◆ Text segment
The system tray (or "systray") is a section of the taskbars in the Microsoft Windows desktop user interface that is used to display the clock and the icons of certain programs so that a user is continually reminded that they are there and can easily click one of them. The system tray is a section located at the one end of the taskbar in Windows 95, 98, and NT. Icons that are often installed in the system tray include the volume control for sound, anti-virus software, scanner software, a channel viewer, player, and a system resources indicator. When more icons are installed in the system tray than can fit in the space allotted, the system tray becomes horizontally scrollable or expandable. To interact with a program in the system tray, you select an icon with your mouse and double-click or right-click the icon. When you minimize the program after using it, it shrinks back into the system tray instead of into the main part of the taskbar.
What makes a system tray icon special is that, when installed, it can have a customized message appear when the mouse is hovering over it; the menu that appears when you right-click it can be customized; and the action that occurs when you double-click it can also be customized. For example, the double-click action for Internet Explorer could be to launch (start, or open a window for) the program, but the double-click action for a desktop icon could be to "View desktop," simply remove the active windows and show the underlying desktop.
An icon can be placed in the system tray when a program is installed by making an entry in the system registry or later by creating a shortcut to a program and dragging the shortcut icon to the system tray. An icon can be removed by deleting the registry entry or by right-clicking it and selecting Delete on the popup menu. The clock is removed by deselecting the show clock option in the taskbar Properties.

◆ Information shown
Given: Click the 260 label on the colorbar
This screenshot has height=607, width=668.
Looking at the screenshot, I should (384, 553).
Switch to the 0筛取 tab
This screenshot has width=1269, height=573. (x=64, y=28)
* * *
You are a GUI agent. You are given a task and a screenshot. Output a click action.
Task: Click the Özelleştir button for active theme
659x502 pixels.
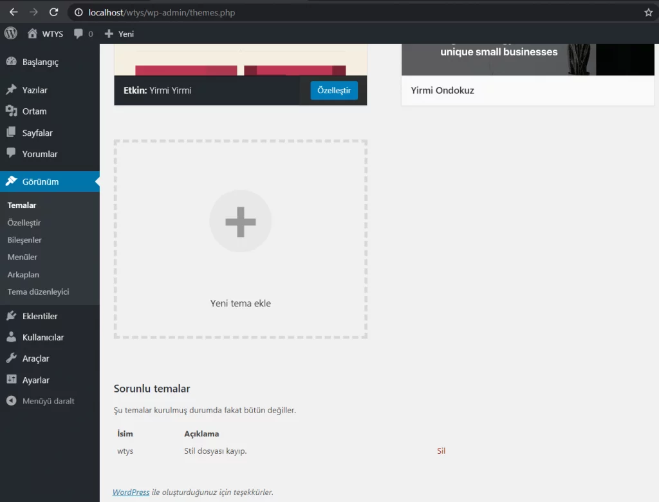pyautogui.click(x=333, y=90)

◆ Exercise
Can you rewrite everything in the system tray text from "What makes a" down to "the underlying desktop.", putting "a web browser" in place of "Internet Explorer"? The items have nothing to do with the system tray text.

◆ The answer
What makes a system tray icon special is that, when installed, it can have a customized message appear when the mouse is hovering over it; the menu that appears when you right-click it can be customized; and the action that occurs when you double-click it can also be customized. For example, the double-click action for a web browser could be to launch (start, or open a window for) the program, but the double-click action for a desktop icon could be to "View desktop," simply remove the active windows and show the underlying desktop.